En realidad, he de confesar, que se trata de mis digresiones. Por eso, advierto que para cualquier curioso lector, podrían ser poco interesantes, intrascendentes, banales y hasta aburridas. Entonces -me pregunto- ¿para qué las escribes? Aún no he hallado respuesta para esta pregunta.

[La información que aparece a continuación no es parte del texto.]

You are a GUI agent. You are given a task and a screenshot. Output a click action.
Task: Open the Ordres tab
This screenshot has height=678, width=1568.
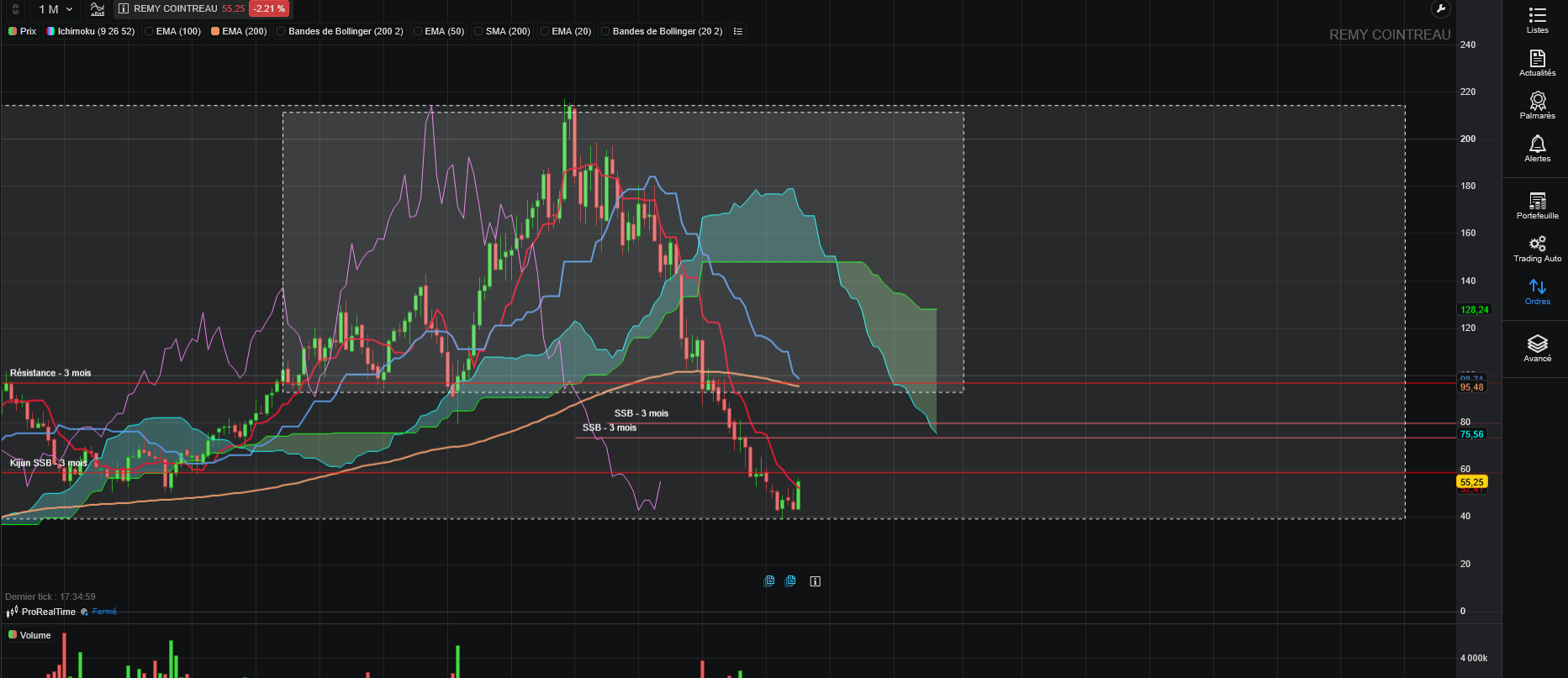click(x=1537, y=292)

miércoles, 12 de noviembre de 2008
Se llama Soraya y es hoy el ser humano que más admiro por haber tenido el valor de no tenerlo para seguir viviendo entre cánulas y bisturíes, anestesias y desesperanzas. Dejadme –les ha dicho- morir con dignidad. No se muere con dignidad, sino, cuando más, con decoro. La dignidad se pierde, de modo inexorable, cuando se pierden las facultades de mantenerse erguido y sonriente, cuando la agonía nos dobla y la llamada de la tierra nos doblega, peo ella, niña, ha preferido que eso le llegue ante del tiempo que no sé quién ha considerado que debe vivirse con arreglo a las mentiras de la estadística y ha decidido que ella vivirá, con la ayuda de Dios, el tiempo, o lo que esto en que nos mecemos los humanos sea, que Dios tenía previsto para que toda su vida se desarrollara. Tienden, los esforzados y sin duda bienintencionados médicos, a estudiar sobre nuestro caso y nuestro problema, agudizándolo a veces, a fuerza de hurgar en sus entresijos. Ella, esa niña inglesa, se ha cansado de que ocurra en su caso y ha defendido e impuesto ante la justicia de los hombres que tiene perfecto derecho a morir si ha de hacerlo, en seguida o dentro de meses, años o días, que en el fondo, cuando llega el último momento, es igual ya que hayan sido muchos o pocos. Yo la admiro, con la sonrisa arrimada a la columna del dosel de su cama blanca, en todos los asombrados umbrales de los periódicos del mundo. Viviré así –seguro que ha pensado- toda una vida, lo mismo que todos los demás, que todos nacemos para eso: para vivir toda una vida. Escuchando a la protagonista de ésta, a uno le resulta mucho más fácil entender la diferencia entre tantas trivialidades como hay en otras páginas del mismo periódico o de la revista de al lado en el kiosco, donde relatan lo de esa anciana señora enamorada, que trocó los aros de sus viudedades por el pedrusco símbolo de un nuevo amor, o lo de que si los políticos que iban a cambiar el mundo cobran por no lograrlo sueldos millonarios –acabarán por nombrar cónsul a su caballo o por bañarse en leche de burra, hay precedentes históricos-. Lo trascendente, en este momento, lo realizan las niñas, que hay otra que se levantó en clase y contra la decisión de su maestro de abolir a Dios, reafirmó su decisión de creer que existe. Siempre he dicho que los niños traen el futuro, lo empujan, nos inundan de su frescor.